Saved entries
Segment Open

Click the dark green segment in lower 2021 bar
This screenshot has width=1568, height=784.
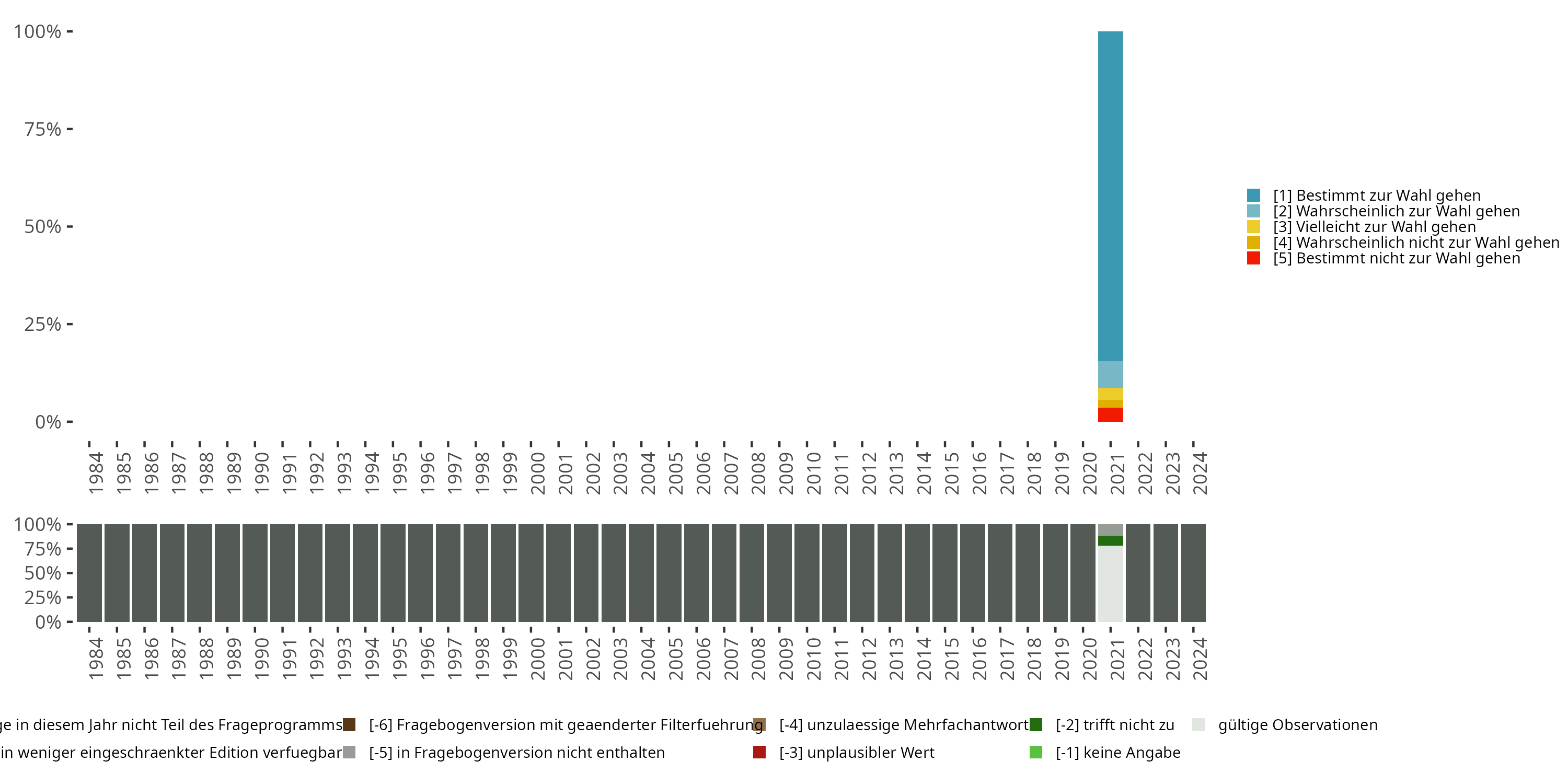click(1110, 540)
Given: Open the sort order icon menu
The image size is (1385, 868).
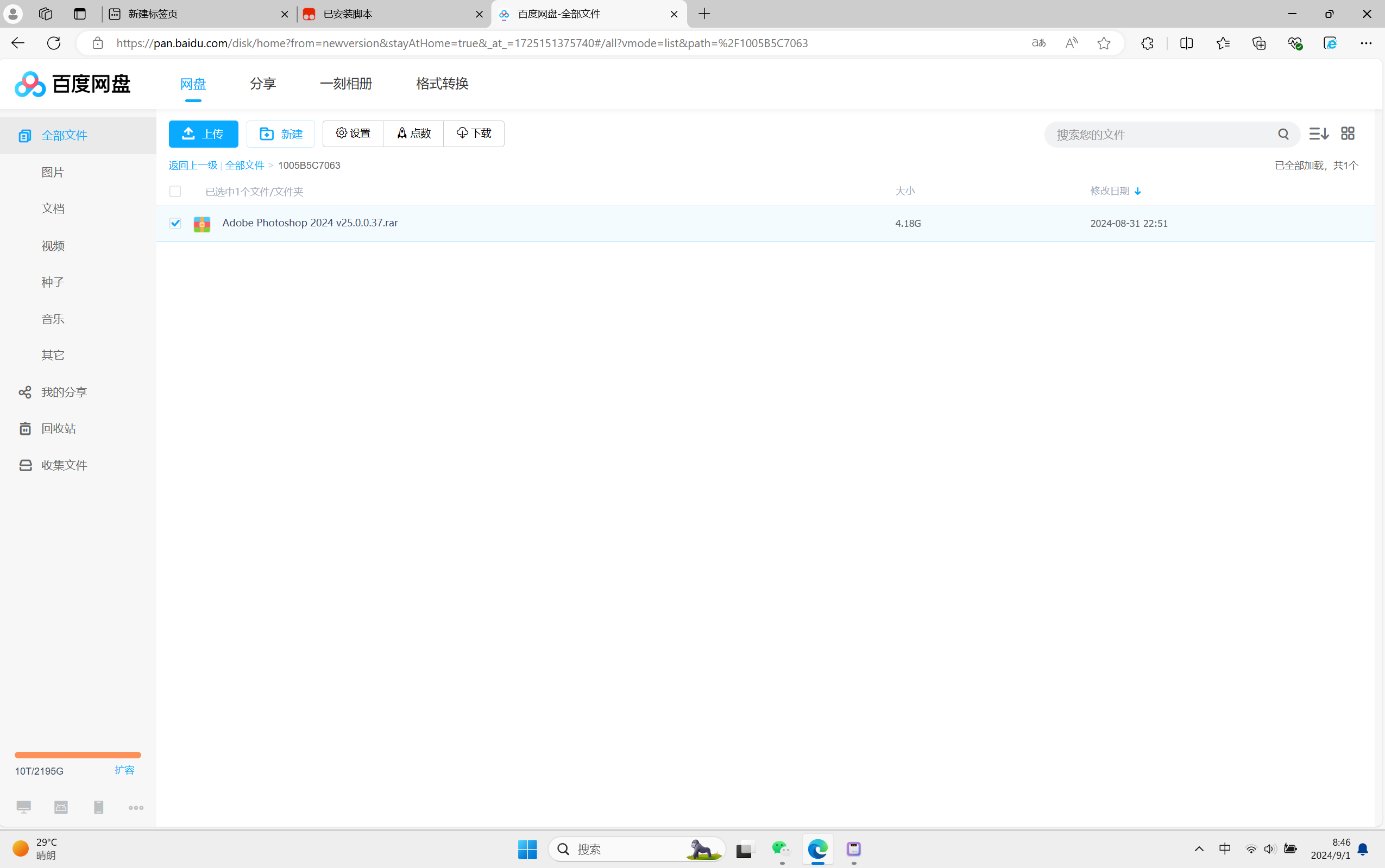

Segment Closed

• [Problem]: All entries must be output exactly as they stand, and every picture must be left out.

• [Response]:
Click the dark green segment in lower 2021 bar
This screenshot has width=1568, height=784.
click(1110, 540)
Given: Open the sort order icon menu
The image size is (1385, 868).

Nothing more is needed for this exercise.